• [作業内容]:
a. 多治見駅プロジェクトの記事について、次の問いに答えてください。
(i) 開催場所として記載されている市はどこですか。
(ii) このプロジェクトで検証するとされているものは何ですか。
(iii) 水谷によれば、プロジェクトのきっかけとなったのはどのような出来事ですか。
b. 多治見駅プロジェクトの記事について、本文の最後の文に続く内容を書いてください。

【前編】駅の可能性をみんなで考える(さかさま不動産・たじみDMO・JR東海)
- 日 程
- 11/14
- 場 所
- 岐阜県多治見市
単に電車が停まり人が乗り降りする場所というだけでなく、駅という場所は地域の人たちにとってもっと深い意義や存在価値があるはずです。
今回のプロジェクトはJR多治見駅を舞台に、駅を起点としたまちの賑わい創出の仮説実証を行い、「まちにおける駅の価値」を検証します。
実証実験を行うメンバーで多治見のまちを歩いて、さまざまな人にお会いしながら「駅」という場所を活用して何ができるのかを探ってみました。
INDEX
- 【駅・さかさま不動産・まち】何が起こせるのか⁈
- まずは駅長にごあいさつ!
- 駅の遊休スペースを見学
- 駅からまちへ
【駅・さかさま不動産・まち】何が起こせるのか⁈
-連携のきっかけについてJR東海とさかさま不動産が多治見駅で話す-
水谷:今回のプロジェクトは、今年の夏にJR東海さんが企画するconomichi(コノミチ)のイベントに、さかさま不動産の代表として僕が登壇させていただいたことがきっかけになっています。その後もさかさま不動産としてJR東海さんと一緒にできることはないだろうかと考えていました。するとJR東海さんがすぐに打ち合わせの機会を作ってくださって、せっかくなら会議の中であれこれ考えているよりも、良いフィールドがあればそこで実際に動いてみようということになり、今日こうしてみなさんにお集まりいただきました。

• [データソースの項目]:
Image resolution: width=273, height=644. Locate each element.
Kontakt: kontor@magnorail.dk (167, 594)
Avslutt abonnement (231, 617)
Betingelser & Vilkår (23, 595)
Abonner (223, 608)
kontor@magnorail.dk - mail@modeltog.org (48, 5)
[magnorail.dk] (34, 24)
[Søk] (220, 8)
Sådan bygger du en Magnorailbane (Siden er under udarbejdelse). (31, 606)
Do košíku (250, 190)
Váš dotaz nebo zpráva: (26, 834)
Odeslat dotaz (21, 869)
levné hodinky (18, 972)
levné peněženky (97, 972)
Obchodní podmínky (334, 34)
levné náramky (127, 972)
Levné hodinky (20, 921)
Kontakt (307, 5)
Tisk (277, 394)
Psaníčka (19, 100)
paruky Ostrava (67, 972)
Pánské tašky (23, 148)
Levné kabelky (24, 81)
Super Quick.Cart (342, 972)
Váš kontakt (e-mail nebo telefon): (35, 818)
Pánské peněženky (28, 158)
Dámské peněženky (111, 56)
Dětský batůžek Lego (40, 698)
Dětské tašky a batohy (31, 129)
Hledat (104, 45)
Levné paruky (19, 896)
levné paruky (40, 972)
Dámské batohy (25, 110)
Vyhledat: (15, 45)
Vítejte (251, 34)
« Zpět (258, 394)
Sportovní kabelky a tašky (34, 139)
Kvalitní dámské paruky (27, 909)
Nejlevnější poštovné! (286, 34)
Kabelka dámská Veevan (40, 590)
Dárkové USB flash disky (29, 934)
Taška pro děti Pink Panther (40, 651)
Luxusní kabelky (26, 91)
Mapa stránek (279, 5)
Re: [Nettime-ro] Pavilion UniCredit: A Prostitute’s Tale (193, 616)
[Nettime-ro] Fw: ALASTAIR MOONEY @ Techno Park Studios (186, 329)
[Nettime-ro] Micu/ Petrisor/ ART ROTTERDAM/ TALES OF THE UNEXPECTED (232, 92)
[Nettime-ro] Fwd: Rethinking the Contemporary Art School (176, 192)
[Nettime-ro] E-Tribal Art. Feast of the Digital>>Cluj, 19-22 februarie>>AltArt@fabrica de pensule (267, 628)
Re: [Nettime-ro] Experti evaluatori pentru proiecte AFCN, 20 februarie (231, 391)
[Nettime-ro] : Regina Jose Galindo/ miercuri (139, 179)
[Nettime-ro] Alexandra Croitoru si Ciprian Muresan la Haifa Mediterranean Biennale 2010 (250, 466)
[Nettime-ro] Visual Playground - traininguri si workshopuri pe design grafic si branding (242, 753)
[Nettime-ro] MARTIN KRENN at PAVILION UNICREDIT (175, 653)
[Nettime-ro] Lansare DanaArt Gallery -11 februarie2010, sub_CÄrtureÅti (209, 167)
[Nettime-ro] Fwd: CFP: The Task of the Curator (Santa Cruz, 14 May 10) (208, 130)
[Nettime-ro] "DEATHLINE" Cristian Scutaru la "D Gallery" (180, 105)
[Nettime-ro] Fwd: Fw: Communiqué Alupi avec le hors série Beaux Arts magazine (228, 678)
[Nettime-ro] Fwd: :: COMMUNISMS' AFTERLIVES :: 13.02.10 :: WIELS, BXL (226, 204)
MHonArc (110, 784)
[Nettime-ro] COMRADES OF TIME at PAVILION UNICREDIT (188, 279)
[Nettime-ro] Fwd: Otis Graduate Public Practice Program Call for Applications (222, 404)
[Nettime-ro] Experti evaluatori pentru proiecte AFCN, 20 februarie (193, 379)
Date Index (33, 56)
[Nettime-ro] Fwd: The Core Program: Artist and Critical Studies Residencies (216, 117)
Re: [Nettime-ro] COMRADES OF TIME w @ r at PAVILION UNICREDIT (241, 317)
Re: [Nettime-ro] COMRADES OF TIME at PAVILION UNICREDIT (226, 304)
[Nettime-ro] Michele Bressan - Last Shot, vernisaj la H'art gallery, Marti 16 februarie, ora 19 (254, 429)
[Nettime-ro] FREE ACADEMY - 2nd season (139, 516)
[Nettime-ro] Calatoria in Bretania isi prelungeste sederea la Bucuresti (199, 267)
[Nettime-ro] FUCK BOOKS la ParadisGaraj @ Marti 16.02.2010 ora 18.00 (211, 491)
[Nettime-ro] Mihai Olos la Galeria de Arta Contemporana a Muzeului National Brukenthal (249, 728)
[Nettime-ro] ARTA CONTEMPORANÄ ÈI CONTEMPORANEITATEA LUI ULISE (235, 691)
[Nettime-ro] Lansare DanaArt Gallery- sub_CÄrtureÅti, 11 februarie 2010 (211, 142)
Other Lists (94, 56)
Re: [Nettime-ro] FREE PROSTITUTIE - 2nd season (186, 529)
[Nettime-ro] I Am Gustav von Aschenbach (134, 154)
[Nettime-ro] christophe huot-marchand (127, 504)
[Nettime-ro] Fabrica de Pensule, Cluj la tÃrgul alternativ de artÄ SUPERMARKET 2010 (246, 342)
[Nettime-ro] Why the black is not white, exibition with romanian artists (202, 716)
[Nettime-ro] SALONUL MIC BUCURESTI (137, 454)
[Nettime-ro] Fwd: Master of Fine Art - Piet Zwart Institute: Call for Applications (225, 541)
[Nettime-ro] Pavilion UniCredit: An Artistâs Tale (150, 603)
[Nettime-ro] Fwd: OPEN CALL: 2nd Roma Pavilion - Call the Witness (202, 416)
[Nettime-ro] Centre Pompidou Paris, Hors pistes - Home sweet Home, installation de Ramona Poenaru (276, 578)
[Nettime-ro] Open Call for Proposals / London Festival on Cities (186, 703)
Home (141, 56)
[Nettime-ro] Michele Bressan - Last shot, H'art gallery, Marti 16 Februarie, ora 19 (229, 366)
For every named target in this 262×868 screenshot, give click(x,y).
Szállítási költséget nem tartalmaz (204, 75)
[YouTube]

• [各作業の解答]:
a.
(i) 岐阜県多治見市です。
(ii) 「まちにおける駅の価値」です。
(iii) 今年の夏にJR東海が企画したconomichi(コノミチ)のイベントに、水谷がさかさま不動産の代表として登壇したことです。

b.
実験の舞台として僕らの方から多治見を提案させていただきました。このまちには長年まちづくりに関わる活動を続けているたじみDMOのみなさんがいて、商店街の中にはさかさま不動産でマッチングさせていただいたお店もあります。しかもJR多治見駅の敷地の中には活用できそうな空きスペースもあるということで、この駅とまちをモデルにJR東海とさかさま不動産、たじみDMOの三者が連携して実証実験ができたらと思っています。
今回のプロジェクトについて、あえてテーマを立てるとしたら「駅の存在価値ってなんだろう?」みたいな感じだと思っています。単に電車が停まり人が乗り降りする場所というだけでなく、駅という場所は地域の人たちにとってもっと深い意義や存在価値があるはずです。それなのに多くの人が駅と地域とが分断されているように感じていて、でもそこにはきっと大きな可能性が眠っている気がするし、JR東海さんとしてもこれからもっと地域と繋がっていきたいという思いがある。そんな現状を踏まえて今日はみんなで多治見のまちを歩いて、さまざまな人にお会いしながら「駅」という場所を活用して何ができるのかを探っていきたいと思います。どうぞよろしくお願いします!
一同:よろしくお願いします!
まずは駅長にごあいさつ!
-多治見駅北口にて-
水谷:まち歩きの前に、起点となる多治見駅を見学させていただきました。駅長の野村さんにもお話しをうかがいたいと思います。よろしくお願いします!
野村:こちらこそよろしくお願いします。私も今日はみなさんとお話しできるのを楽しみにしておりました!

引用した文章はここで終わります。